→ **RECORD EXTRACTS**:
--- start ---

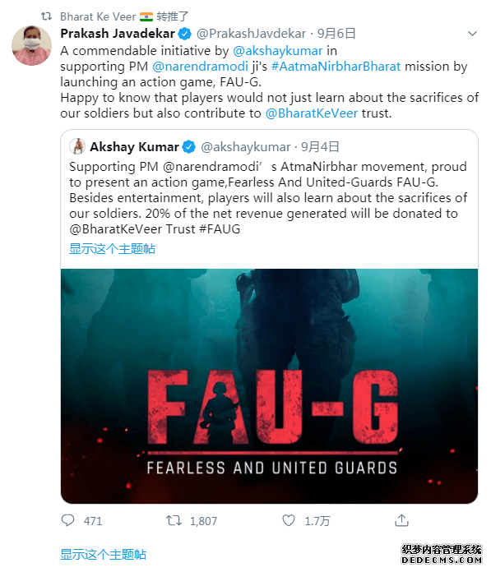Click the Bharat Ke Veer retweeter name
This screenshot has height=572, width=491.
[98, 16]
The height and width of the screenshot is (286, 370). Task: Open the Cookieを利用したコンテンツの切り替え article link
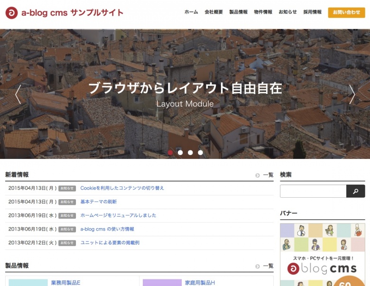[122, 188]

--- end ---

→ **EXERCISE AIM**: Copy every line of the items above word for word, omitting the pictures.

→ **SOLVED PROBLEM**:
Click the Bharat Ke Veer retweeter name
This screenshot has height=572, width=491.
[98, 16]
The height and width of the screenshot is (286, 370). Task: Open the Cookieを利用したコンテンツの切り替え article link
[122, 188]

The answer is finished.